News, NHS trust

Barking, Havering and Redbridge NHS reviews November EPR go-live

The board of Barking, Havering and Redbridge University Hospitals NHS Trust in its latest meeting discussed some of the initial outcomes, challenges, benefits, and opportunities from its newly launched EPR.

The EPR went live in November 2025 alongside EPMA, at a cost of £50 million. The trust’s radiology information system, picture archiving and communications system, and laboratory information management systems were upgraded simultaneously.

“Many people across the trust worked extremely hard to ensure the launch went as well as it did,” Barking, Havering and Redbridge shares. Support and involvement from Barts Health “has been a model for how providers can share knowledge and expertise to help improve patient care, safety and staff experience”, it adds.

A raft of other feedback is also offered by the board, which states that benefits from the system have been easier to deliver on wards, where time has been freed up for clinical staff to spend with patients; and harder to realise in theatres and outpatient clinics.

Those benefits have reportedly improved the ability to track patient flow and safety metrics, the trust notes, with work on organisational resilience, capturing lessons learned, and leadership support set to continue. Having patient data integrated into a single digital record is also expected to help streamline workflows.

Impact on performance was “anticipated” and factored into recovery plans, according to Barking, Havering and Redbridge, highlighting challenges remaining with radiology data migration and imaging, and outpatient appointments. “Of the 1518 incidences reported in November, 63 related to the introduction of these digital systems,” the trust says. “Almost a third of EPR-related incidents were reported under Medication categories with a combination of prescribing and administration issues. Monitoring and escalation of these incidents continues.”

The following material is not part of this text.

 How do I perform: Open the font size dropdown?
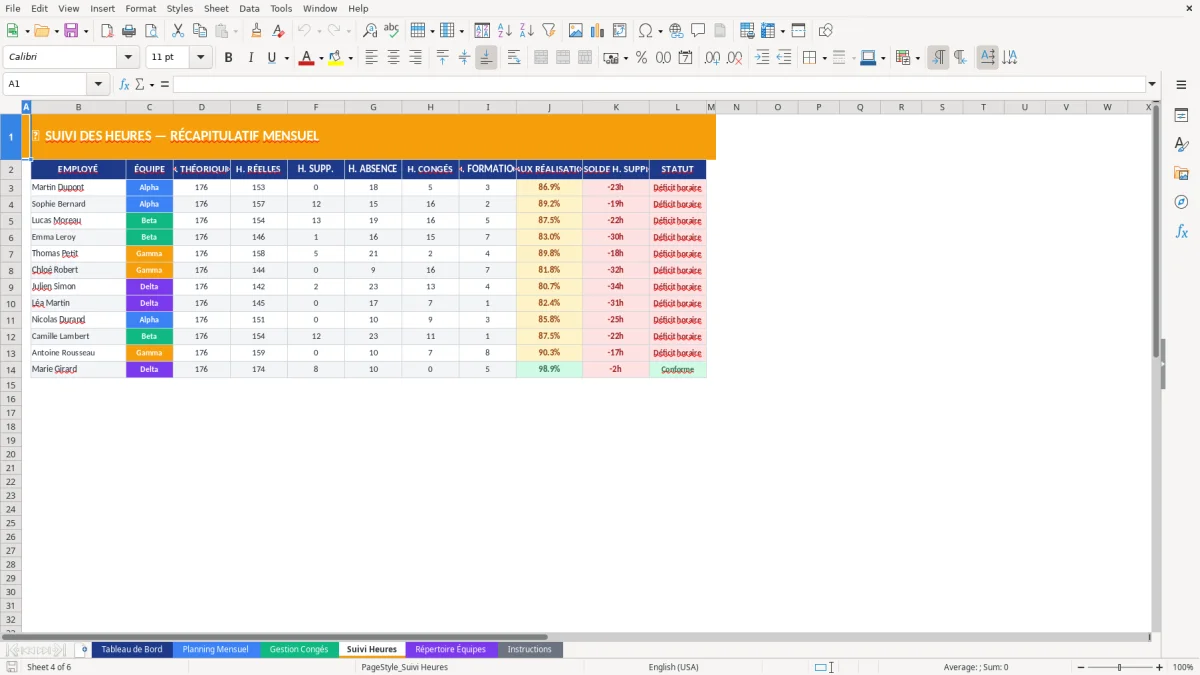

Performance issues during EPR and PACS go-live led the board to identify an “urgent need” to upgrade Cisco network devices, specifically firewalls. This led to reported bottlenecks and an impact on elective services. A loan of two firewalls from Barts Health temporarily resolved this, and the trust is pursuing a holistic upgrade of data centre design and network architecture, to include professional services for redesign, capitalisation of assets, and renewal of network appliance licences at additional monthly revenue cost. Under this model, a managed service provider will take on responsibility for managing the network.

Ward-based EPR training has begun, with a focus on referrals, skin integrity, and wound documentation, the trust highlights, and an EPR audit has recently been completed with the aim of identifying system and user issues early. The Board Assurance Framework includes benefits realisation from the EPR under quality and safety, with deliverables covering the use of digital champions, the delivery of a 50 percent reduction in paper-based clinical documentation, real-time data availability, and strengthened information governance.

Summing up, Barking, Havering and Redbridge’s chief executive said: “Despite the predictable bumps along the way, it’s exciting to have entered a new digital era at BHRUT which will improve safety, reduce errors and transform the experience of working here.”

Wider trend: Post-EPR optimisation

The Royal Wolverhampton NHS Trust has shared updates on phase one go-live of its EPR programme and a revised EPR milestone plan to the end of 2026 and beyond. Phase one covered the replacement of the trust’s patient administration system for acute and community services, as well as the emergency department patient first system and theatre management system. Although most parts of the transition were delivered on time, Royal Wolverhampton notes that there was a delay due to the complexity of emergency department data.

East Suffolk and North Essex NHS Foundation Trust has reviewed its EPR programme, following the implementation of Epic in October 2025, highlighting positive outcomes, learnings, and early service impact. The chief executive noted that the experience of EPR implementation was positive, “the system did not fail, we have not returned to paper, and we reported in the first week post go-live”. On its approach to go-live, the trust shares that “intensive focus” was placed on application building and testing, wait list validation, work queues, clinic templates, activity stabilisation planning, data migration, cutover planning, and organisational readiness.

A roadmap for delivery of Birmingham Women’s and Children’s NHS Foundation Trust’s latest strategy to 2030 has outlined a series of digital priorities across the next four years, covering post-go-live EPR optimisation, piloting AI, cloud migration, and a device and infrastructure refresh. Investments continue to be made in estates and digital maturity, and progress is being seen in stabilising the digital environment following Epic go-live with strengthened oversight around digital delivery. Challenges remain, according to BWC, relating to reliance on legacy systems and post-Epic data quality and reporting issues, as well as capacity pressures with digital and informatics teams.